● GOAL OF THE EXERCISE: Skip every picture and copy only the lines from the one containing "Instruction: Click the" to the final line of the records below.

(SUPPLIED MATERIAL)

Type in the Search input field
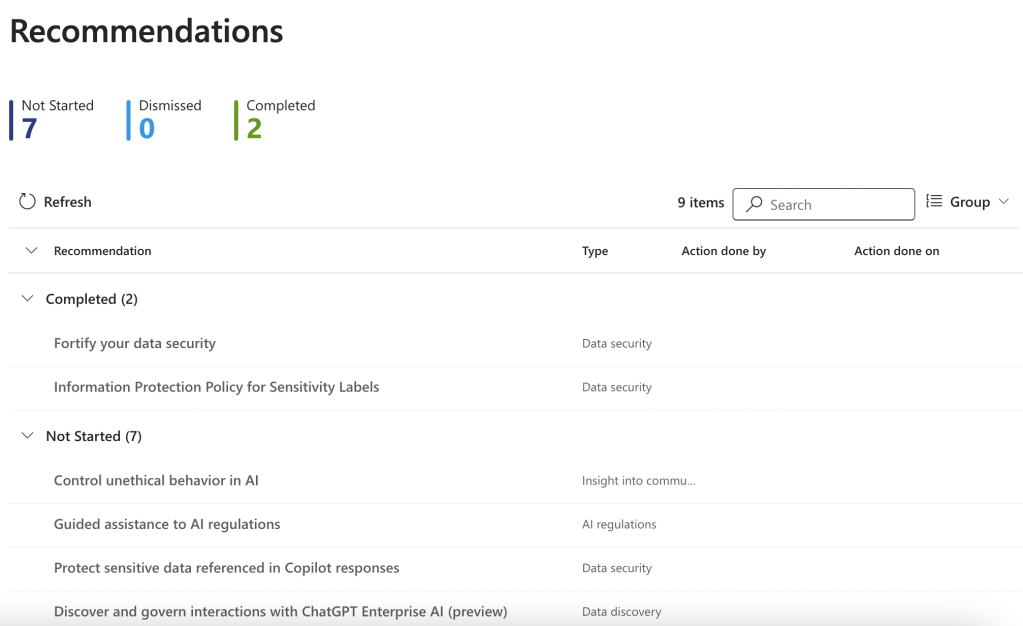1023x626 pixels. click(x=836, y=204)
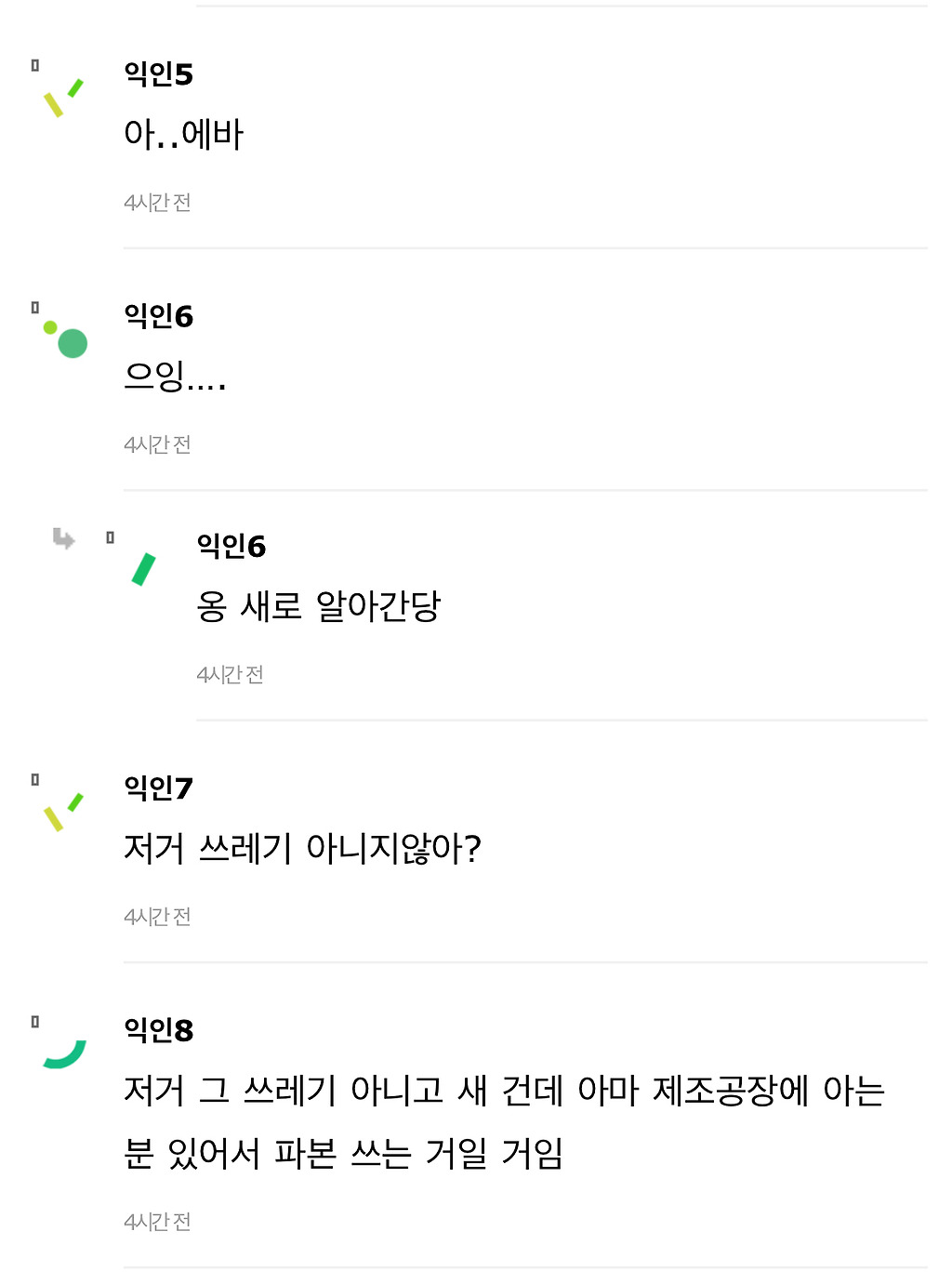Click 익인6's green circles avatar

click(x=66, y=340)
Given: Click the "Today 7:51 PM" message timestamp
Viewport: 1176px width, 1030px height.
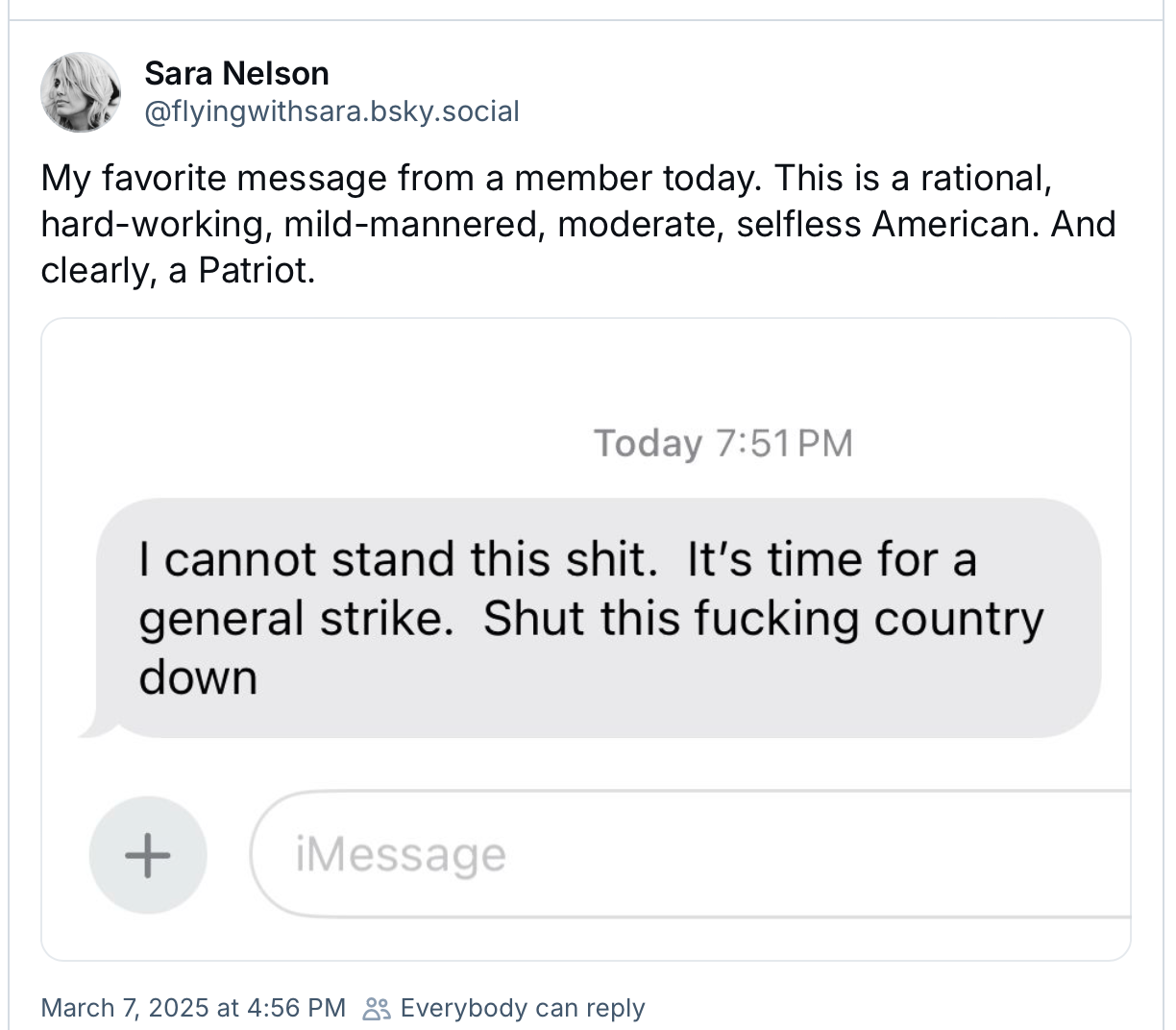Looking at the screenshot, I should tap(723, 443).
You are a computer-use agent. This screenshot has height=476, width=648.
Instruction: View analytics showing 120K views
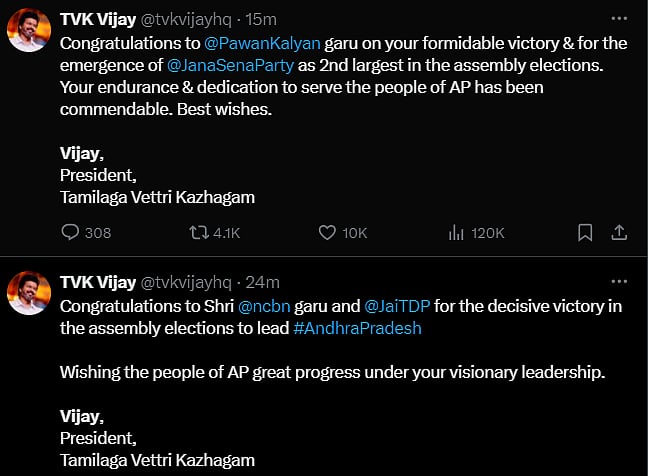(456, 233)
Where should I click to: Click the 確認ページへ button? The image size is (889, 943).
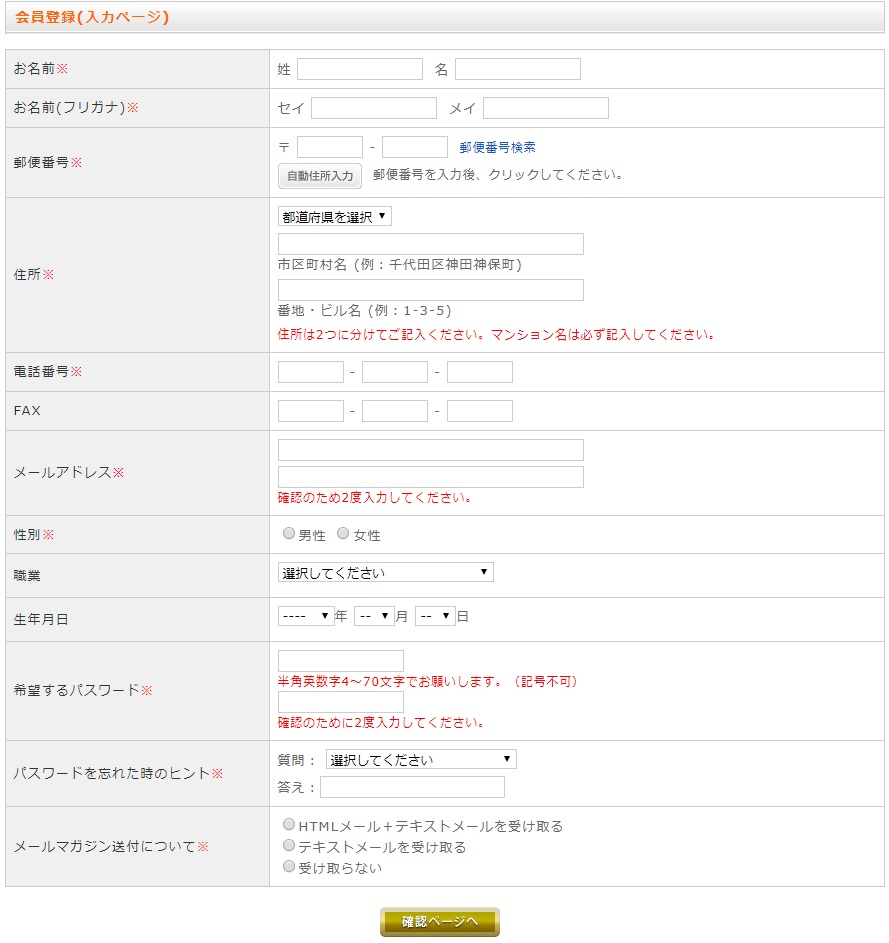440,921
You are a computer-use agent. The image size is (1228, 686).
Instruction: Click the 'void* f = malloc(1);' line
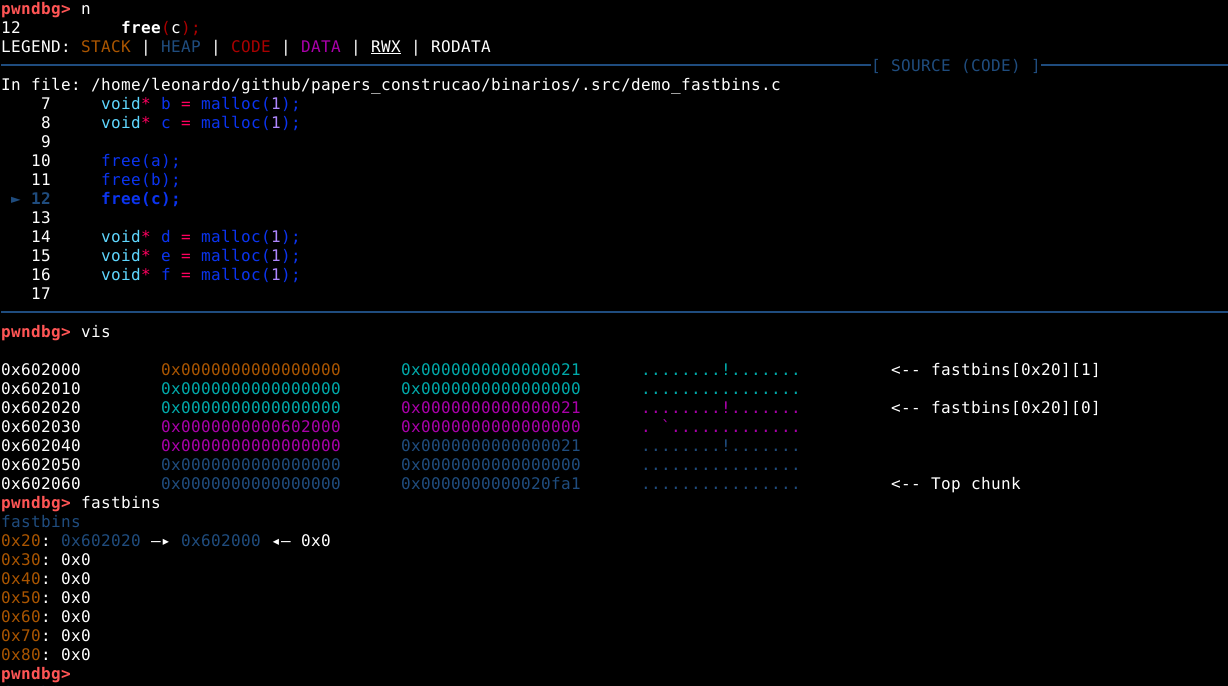click(200, 275)
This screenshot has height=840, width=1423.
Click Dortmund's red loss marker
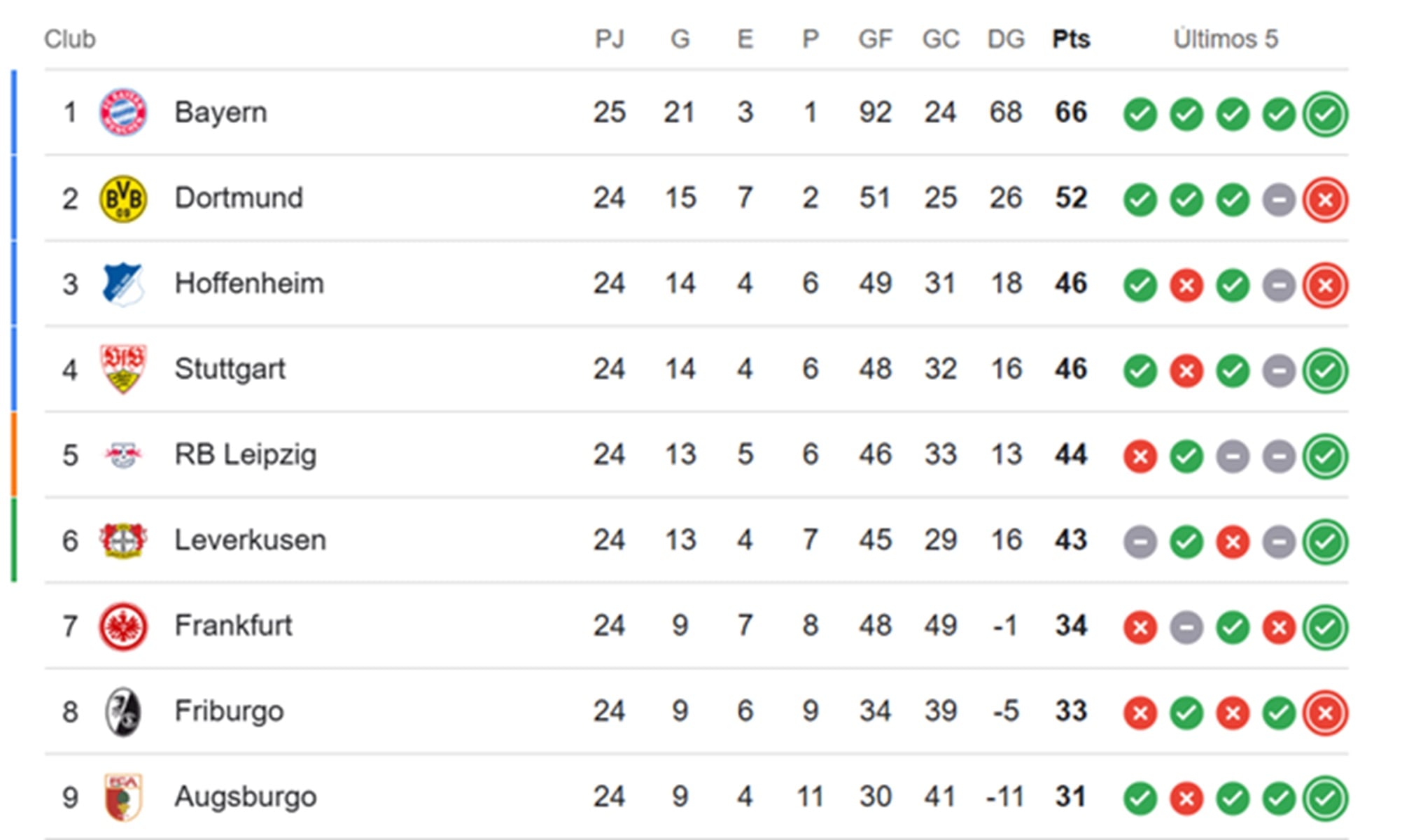pos(1325,199)
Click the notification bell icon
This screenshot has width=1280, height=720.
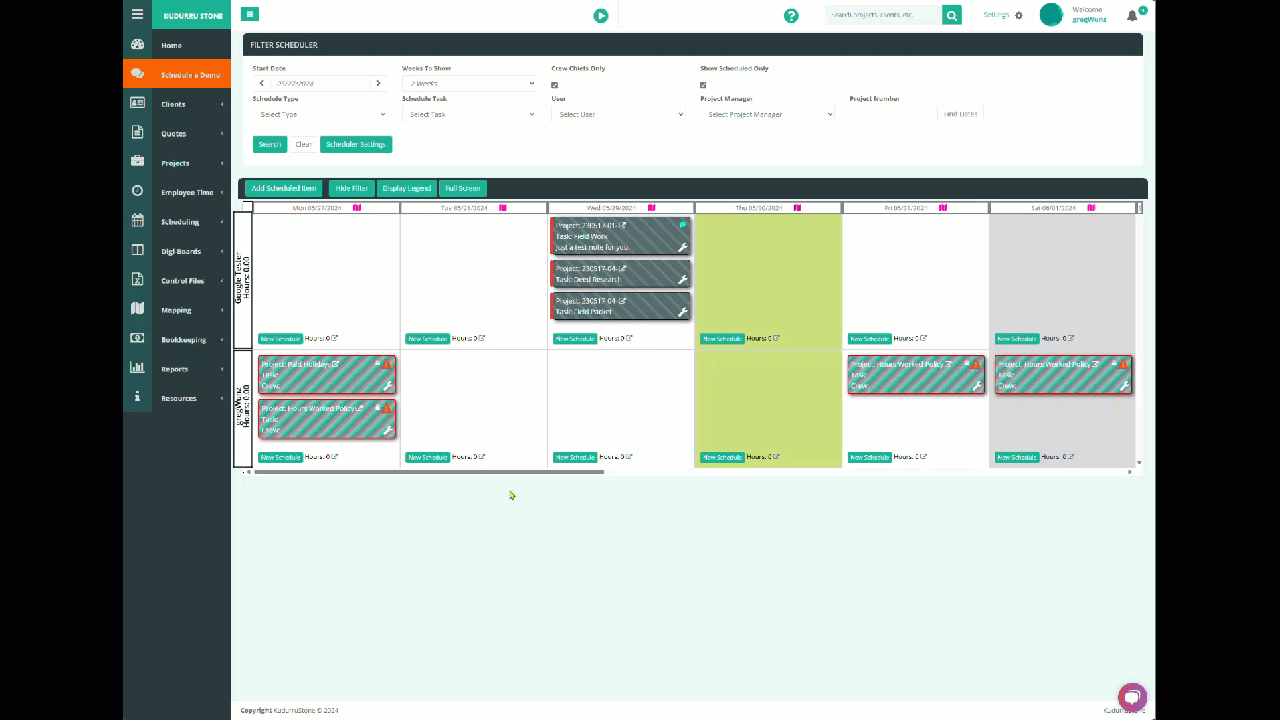click(1132, 15)
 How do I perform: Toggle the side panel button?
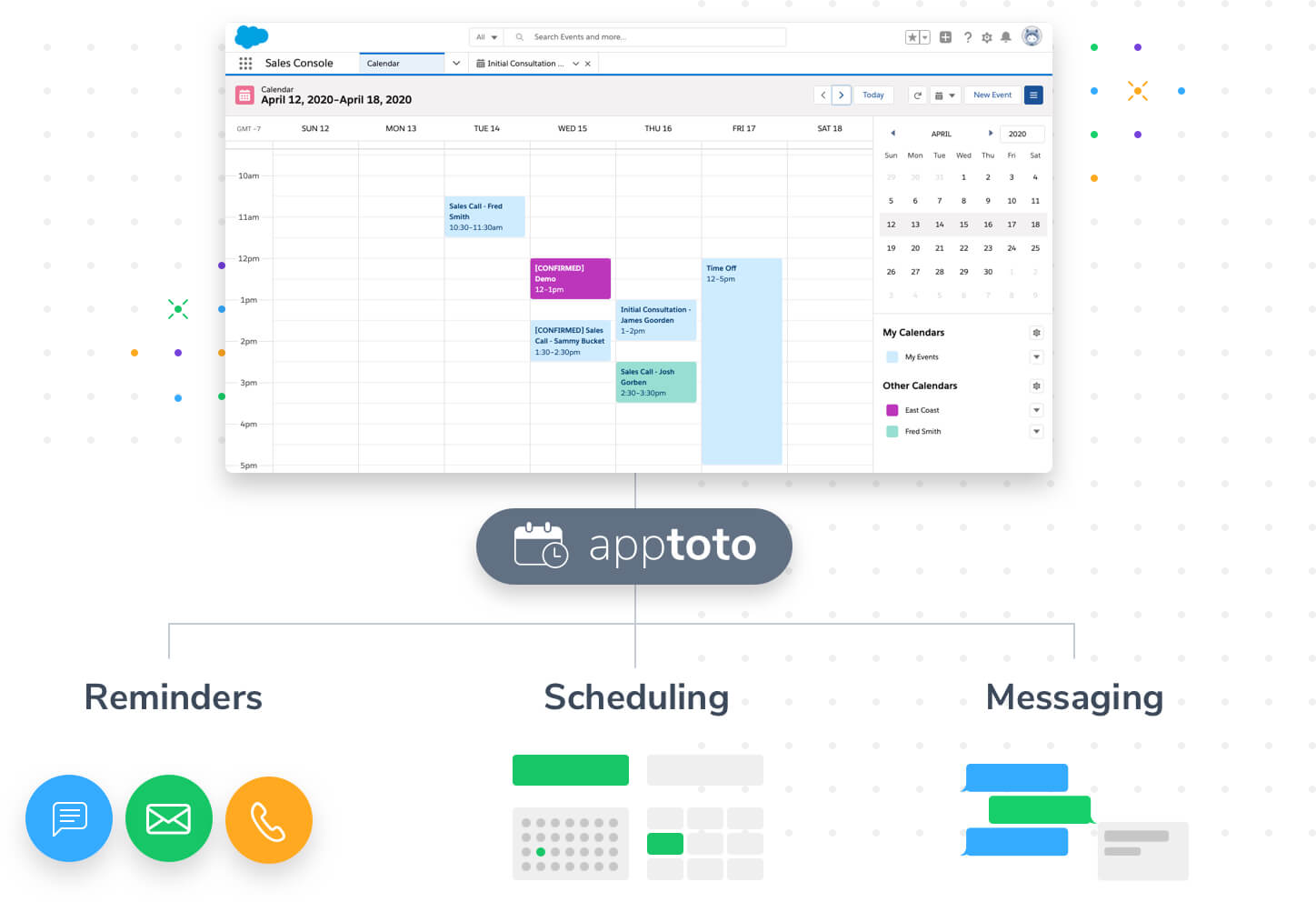[x=1033, y=95]
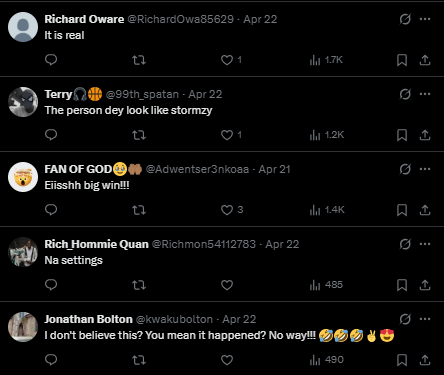Image resolution: width=444 pixels, height=375 pixels.
Task: Like Rich_Hommie Quan's 'Na settings' tweet
Action: pos(227,285)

(End SUPPLIED MATERIAL)

● ANSWER SPACE:
Instruction: Click the 'void* f = malloc(1);' line
click(200, 275)
This screenshot has height=840, width=1423.
Click Dortmund's red loss marker
pos(1325,199)
Click the notification bell icon
This screenshot has width=1280, height=720.
click(1132, 15)
 How do I perform: Toggle the side panel button?
[x=1033, y=95]
Image resolution: width=444 pixels, height=375 pixels.
Task: Like Rich_Hommie Quan's 'Na settings' tweet
Action: pos(227,285)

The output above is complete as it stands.